Multiple U.S. states are gearing up to file a lawsuit to block Paramount's planned acquisition of Warner Bros. Discovery. This development led to a significant drop in the share prices of both media companies.
The proposed merger, which received shareholder approval in April, has been under regulatory review. Paramount's CEO, David Ellison, had previously stated publicly that he anticipated the deal closing by September.
A report indicated that several states are preparing to sue to block the merger, though the specific states involved were not immediately clear. A separate report earlier suggested that California's Attorney General, Rob Bonta, would soon decide whether to file a lawsuit to stop the transaction.
In afternoon trading, Paramount's stock price fell by 7%, while shares of Warner Bros. Discovery dropped by 2%.

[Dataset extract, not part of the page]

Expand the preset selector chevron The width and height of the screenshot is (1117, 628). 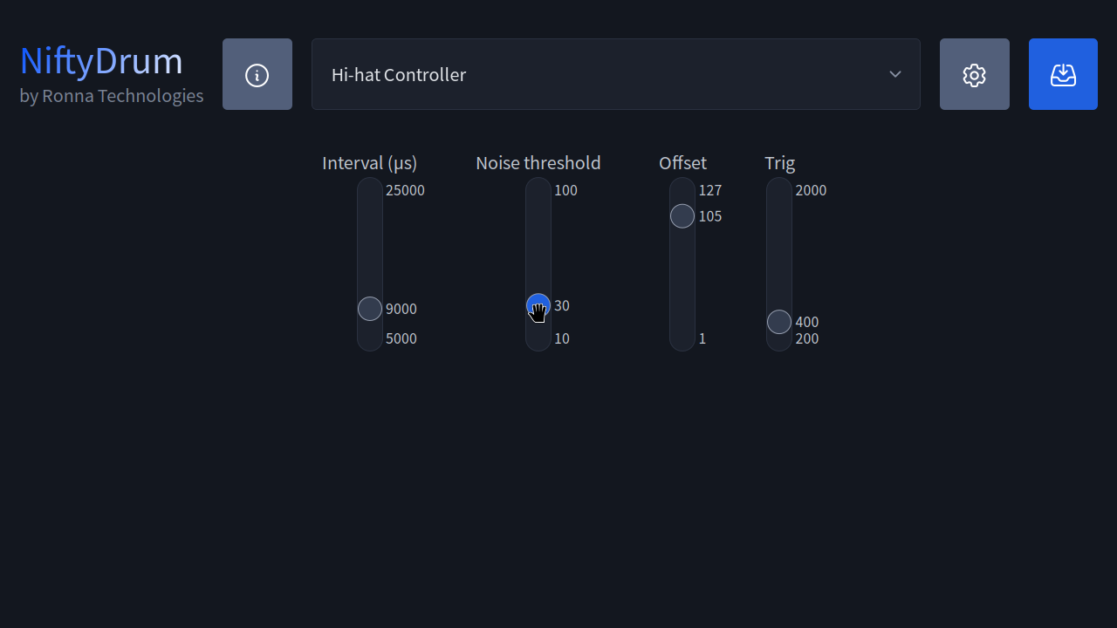pos(894,74)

Paramount issued a statement, arguing that opposing the deal means opposing greater consumer choice, new opportunities for creators and workers, and increased competition across the creative ecosystem—goals it claims are contrary to the purpose of antitrust laws. The company also stated that blocking the merger would unfairly benefit existing giants like Netflix. Paramount vowed to continue fighting any attempt to disrupt the transaction, which it believes is clearly beneficial for consumers, creators, and the broader industry.